Cela demandera du temps et de la volonté. Ce n’est donc pas gagné, mais c’est la seule voie.

Cela passe notamment  par des obligations fiscales liées à la déclaration des bénéfices «  pays par pays » et la mise en place de « diligence raisonnable », par l’utilisation des technologies digitales pour adapter les échelles de production, par la production/consommation locale. Cela conduit à repenser (p 153 et s) nos différents niveaux de gouvernance  en sortant du primat libre-échangiste et mondialiste :  gouvernance  locale, régionale, nationale, supranationale. La partie IV est l’illustration des mesures à prendre dans le domaine agricole et alimentaire.

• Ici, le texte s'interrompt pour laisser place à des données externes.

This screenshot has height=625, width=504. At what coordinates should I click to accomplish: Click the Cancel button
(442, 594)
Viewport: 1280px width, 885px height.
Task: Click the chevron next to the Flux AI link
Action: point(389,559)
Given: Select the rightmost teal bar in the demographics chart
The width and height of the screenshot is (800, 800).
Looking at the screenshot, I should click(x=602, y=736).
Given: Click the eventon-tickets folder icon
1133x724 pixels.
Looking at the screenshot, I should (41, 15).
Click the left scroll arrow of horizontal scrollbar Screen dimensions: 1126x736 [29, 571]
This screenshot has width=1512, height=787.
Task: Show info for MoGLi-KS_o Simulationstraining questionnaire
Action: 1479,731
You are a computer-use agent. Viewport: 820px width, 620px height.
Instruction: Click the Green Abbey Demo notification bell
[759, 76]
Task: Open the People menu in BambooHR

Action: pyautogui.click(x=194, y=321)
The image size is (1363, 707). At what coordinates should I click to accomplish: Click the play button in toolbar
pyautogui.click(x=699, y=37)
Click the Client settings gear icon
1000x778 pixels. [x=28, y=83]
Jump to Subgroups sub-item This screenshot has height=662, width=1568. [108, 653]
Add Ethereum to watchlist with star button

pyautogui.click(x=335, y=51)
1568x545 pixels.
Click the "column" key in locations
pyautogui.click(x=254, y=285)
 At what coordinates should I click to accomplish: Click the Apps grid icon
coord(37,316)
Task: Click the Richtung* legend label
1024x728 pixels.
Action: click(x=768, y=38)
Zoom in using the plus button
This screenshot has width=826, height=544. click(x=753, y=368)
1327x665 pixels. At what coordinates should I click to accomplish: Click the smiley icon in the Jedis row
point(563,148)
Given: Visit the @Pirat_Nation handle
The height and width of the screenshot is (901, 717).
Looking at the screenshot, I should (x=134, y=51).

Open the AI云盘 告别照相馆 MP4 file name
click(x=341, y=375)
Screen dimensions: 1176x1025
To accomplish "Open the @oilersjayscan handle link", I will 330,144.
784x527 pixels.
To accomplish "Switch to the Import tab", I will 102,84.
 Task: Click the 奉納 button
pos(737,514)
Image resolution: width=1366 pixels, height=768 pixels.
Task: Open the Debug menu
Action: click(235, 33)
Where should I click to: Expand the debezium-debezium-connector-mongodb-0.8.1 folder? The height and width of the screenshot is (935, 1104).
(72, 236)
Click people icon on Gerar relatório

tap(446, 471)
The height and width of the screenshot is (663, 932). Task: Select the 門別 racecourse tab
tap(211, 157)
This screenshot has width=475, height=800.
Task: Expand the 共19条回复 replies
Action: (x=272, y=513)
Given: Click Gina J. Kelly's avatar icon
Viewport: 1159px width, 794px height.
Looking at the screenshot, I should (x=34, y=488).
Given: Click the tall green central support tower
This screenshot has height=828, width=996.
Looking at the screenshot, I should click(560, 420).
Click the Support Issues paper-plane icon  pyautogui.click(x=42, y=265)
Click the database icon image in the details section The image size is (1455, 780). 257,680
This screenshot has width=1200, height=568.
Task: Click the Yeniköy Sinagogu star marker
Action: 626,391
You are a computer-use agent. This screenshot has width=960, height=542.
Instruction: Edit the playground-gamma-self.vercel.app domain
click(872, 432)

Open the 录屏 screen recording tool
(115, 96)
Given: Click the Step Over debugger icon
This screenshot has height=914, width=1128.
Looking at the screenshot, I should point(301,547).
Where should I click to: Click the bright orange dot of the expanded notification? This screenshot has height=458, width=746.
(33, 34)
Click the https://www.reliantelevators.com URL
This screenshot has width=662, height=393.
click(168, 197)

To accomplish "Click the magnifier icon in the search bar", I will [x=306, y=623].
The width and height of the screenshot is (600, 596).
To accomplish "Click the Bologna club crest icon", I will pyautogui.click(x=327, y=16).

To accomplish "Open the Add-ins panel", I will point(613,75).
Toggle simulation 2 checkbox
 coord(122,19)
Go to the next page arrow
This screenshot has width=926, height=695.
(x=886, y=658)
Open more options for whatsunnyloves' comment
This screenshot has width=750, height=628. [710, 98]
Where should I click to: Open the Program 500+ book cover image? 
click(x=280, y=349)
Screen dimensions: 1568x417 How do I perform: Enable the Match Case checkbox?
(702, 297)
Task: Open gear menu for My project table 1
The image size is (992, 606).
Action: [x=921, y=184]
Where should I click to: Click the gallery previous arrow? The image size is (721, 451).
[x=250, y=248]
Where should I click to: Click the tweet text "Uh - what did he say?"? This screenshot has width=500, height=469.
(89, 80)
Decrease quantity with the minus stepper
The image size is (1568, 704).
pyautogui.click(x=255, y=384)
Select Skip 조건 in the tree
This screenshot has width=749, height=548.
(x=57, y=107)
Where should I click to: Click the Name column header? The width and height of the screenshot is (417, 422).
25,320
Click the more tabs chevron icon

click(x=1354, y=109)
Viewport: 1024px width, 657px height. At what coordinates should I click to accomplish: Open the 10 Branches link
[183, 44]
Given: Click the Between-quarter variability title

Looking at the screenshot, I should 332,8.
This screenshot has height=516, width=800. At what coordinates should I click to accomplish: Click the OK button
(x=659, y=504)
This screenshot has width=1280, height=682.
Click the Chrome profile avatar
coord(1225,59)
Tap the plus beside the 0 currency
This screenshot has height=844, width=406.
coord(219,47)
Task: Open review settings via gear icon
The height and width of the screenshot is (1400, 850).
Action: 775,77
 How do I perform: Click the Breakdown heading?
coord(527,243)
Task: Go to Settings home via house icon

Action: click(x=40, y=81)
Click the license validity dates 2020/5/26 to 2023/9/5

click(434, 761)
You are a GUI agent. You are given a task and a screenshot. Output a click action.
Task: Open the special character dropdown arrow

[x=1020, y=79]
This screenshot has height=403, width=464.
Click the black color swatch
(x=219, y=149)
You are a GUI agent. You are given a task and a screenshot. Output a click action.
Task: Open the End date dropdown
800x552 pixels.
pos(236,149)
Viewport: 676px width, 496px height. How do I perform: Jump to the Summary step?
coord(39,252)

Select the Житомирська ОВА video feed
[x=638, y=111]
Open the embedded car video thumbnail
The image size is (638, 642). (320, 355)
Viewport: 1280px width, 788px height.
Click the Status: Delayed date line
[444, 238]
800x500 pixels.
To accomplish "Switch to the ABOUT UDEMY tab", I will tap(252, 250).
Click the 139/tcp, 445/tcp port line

Dans sa conclusion HRO livre son message. Il ne s’agit pas de pourfendre la mondialisation et ses acteurs. Il faut que ces derniers acceptent  d’assumer leurs responsabilités fiscales, sociales, environnementales  ET qu’ils acceptent de partager équitablement l’espace économique. Sinon, nous irons tous dans le mur. Autrement dit notre grande tâche est (p232) de « de réintégrer la mondialisation dans le monde réel, de lui trouver une place dans un système global, de devenir un sous-système parmi d’autres sous-systèmes ». Cela nécessite subsidiarité, régulation, valorisation de la proximité. Plus les territoires seront dynamiques, mieux l’économie-monde et l’humanité se porteront. La tâche est immense, mais elle est dessinée. Beau challenge pour notre génération et celles de nos enfants.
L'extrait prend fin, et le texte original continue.